宇江敏勝『山河微笑』

 著者の他の本は、何かのテーマがあるが、この本は、紀州中辺路町野中での、著者の日常を淡々と綴ったエッセイ集である。

 その意味では、一読することによって新たに開眼するということもさほどなく、淡々と読み終えた。

 野中における暮らしのありようは、武州秩父の山村と、さほど変わりある物でもない。
 集落の周囲の平地は、野中のほうが広く、谷に射しこむ光量が、こちらよりずっと多い。
 当然ながら、田畑もいくらか広く、水田を見ない当地とは、景観が違う。

 野中には、継桜王子社と一方杉があって、ときおり観光客(私自身がその一人だった)が通るのだが、こちらにも秩父札所があり、鎮守の森には、一方杉ほどではないが、かなり大きな杉がある。

 農作物への獣害はどちらもひどく、この問題は、列島全体で深刻化しているにもかかわらず、頭数だけべらぼうに多い(にもかかわらず何も知らないし考えてもいない)都会民で、獣害問題を認識している人は、ほとんどいない。

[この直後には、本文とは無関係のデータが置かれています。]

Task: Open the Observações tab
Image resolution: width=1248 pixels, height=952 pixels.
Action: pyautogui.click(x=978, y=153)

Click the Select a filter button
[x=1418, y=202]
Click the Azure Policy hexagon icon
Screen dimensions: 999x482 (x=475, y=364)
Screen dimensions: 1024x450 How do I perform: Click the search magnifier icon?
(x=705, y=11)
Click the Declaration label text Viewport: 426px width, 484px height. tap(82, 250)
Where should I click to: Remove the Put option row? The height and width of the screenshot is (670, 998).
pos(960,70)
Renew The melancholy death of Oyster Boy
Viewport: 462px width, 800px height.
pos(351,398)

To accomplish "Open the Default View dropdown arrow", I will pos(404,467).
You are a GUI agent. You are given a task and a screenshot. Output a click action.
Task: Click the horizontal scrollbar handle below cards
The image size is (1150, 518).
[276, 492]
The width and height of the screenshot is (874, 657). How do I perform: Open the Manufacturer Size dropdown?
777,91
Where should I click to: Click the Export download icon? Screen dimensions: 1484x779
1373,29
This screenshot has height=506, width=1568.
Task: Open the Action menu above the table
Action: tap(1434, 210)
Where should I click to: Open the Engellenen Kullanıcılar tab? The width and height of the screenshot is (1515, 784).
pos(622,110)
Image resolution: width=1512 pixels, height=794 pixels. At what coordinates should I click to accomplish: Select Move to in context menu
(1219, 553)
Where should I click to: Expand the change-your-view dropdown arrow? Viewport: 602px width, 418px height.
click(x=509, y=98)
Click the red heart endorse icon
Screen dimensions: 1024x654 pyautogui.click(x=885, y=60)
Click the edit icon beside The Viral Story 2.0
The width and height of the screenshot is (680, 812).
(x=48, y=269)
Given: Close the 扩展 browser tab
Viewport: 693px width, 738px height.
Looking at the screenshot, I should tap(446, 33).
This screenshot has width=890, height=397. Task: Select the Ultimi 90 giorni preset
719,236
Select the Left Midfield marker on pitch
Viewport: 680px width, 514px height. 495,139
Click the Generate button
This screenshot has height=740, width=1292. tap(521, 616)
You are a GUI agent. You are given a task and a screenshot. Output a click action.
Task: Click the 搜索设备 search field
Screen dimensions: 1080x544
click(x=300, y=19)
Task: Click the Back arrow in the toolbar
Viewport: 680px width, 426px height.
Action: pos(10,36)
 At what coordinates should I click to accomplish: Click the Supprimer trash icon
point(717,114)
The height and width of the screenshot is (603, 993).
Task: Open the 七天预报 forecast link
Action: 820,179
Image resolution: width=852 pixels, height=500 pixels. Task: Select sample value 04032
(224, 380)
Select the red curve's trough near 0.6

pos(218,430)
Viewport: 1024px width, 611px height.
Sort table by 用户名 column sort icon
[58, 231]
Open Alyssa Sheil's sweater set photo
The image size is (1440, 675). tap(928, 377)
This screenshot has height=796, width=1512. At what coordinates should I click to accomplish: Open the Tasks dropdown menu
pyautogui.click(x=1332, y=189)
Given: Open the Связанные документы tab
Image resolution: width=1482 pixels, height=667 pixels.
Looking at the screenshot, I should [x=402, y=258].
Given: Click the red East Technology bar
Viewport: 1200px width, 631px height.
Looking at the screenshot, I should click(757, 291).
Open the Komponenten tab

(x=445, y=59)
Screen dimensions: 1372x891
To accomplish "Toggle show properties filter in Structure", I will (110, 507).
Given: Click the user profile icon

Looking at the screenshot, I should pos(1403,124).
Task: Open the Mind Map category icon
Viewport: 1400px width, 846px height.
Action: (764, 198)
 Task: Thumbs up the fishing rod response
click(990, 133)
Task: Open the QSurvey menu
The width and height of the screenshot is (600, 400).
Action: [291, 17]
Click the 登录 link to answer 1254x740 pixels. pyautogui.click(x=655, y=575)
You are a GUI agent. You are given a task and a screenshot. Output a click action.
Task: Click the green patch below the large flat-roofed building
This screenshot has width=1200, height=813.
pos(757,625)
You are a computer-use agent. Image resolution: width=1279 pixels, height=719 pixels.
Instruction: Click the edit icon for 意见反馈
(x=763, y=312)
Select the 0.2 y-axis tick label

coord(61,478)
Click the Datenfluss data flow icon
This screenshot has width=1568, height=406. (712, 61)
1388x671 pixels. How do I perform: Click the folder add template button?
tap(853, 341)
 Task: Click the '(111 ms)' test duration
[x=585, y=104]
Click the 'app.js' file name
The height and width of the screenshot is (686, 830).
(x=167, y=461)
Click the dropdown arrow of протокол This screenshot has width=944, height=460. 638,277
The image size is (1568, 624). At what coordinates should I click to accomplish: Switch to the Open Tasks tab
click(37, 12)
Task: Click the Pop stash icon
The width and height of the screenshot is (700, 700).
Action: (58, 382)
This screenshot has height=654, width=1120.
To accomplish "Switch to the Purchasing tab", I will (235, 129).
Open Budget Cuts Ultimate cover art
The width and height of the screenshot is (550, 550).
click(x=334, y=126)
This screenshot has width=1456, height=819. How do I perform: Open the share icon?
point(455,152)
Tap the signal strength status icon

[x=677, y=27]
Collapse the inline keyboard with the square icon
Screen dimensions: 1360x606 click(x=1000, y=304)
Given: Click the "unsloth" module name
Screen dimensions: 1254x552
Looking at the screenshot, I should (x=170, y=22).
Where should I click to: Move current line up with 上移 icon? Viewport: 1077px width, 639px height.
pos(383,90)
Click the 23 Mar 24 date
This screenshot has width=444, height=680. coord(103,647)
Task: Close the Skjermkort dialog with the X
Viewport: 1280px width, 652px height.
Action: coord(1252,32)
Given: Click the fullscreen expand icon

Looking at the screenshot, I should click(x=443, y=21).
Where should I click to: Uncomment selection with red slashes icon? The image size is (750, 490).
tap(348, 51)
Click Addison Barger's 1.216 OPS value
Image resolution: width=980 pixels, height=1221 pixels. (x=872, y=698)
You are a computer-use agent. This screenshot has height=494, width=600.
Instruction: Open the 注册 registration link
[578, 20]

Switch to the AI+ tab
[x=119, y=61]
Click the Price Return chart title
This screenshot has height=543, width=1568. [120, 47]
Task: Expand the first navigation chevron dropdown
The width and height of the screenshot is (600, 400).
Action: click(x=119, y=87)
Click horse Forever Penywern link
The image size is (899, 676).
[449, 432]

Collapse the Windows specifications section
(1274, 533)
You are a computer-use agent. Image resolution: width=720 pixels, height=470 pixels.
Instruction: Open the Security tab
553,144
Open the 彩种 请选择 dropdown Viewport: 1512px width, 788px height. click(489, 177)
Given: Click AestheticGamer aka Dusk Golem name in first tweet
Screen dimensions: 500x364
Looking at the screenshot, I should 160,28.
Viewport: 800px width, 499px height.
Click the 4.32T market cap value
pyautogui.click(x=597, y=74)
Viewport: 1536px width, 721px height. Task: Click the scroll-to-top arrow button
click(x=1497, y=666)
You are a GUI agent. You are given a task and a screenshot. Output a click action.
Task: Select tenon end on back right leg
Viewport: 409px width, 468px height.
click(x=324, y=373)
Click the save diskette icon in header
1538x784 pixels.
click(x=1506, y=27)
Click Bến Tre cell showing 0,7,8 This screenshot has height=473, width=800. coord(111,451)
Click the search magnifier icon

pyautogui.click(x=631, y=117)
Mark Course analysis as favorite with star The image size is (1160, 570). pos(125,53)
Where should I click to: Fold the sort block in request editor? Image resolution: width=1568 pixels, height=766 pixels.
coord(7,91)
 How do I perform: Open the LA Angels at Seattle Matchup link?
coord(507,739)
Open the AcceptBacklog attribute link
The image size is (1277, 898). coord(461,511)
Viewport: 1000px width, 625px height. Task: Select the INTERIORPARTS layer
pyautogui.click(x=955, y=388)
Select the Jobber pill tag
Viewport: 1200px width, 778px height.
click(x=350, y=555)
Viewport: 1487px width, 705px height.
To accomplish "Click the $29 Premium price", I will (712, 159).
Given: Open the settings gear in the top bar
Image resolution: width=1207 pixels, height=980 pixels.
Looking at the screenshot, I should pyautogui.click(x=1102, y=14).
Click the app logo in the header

 野菜つくりに関しては、著者より自分のほうがよく研究していると思う。
 祭礼や冠婚葬祭は、著者の村のほうが古い形が残っていると思う。

 淡々とした文章ではあるが、著者が厳しい語り口に変わるのは、谷筋に産廃捨場ができる計画が持ち上がった顛末を記した部分である。
 当地にも、産廃処分場が計画され、いくつかはすでに埋め立てが済んでいる。

 水や空気や人間やサカナをただ当然で持ち去り、ゴミを持ってくるのが、都会民である。
 熊野古道の村に、産廃処分場ができなかったのは、幸いだった。

 山里の暮らしも変わっていくが、変わらないほうがよいものも多い。
 自分も、あまり小さなことに目くじらたてたりせず、淡々と暮らしていこう。

(ISBN978-4-88008-376-6 C0095 \2200E 2009,12 新宿書房 2012,1,6 読了)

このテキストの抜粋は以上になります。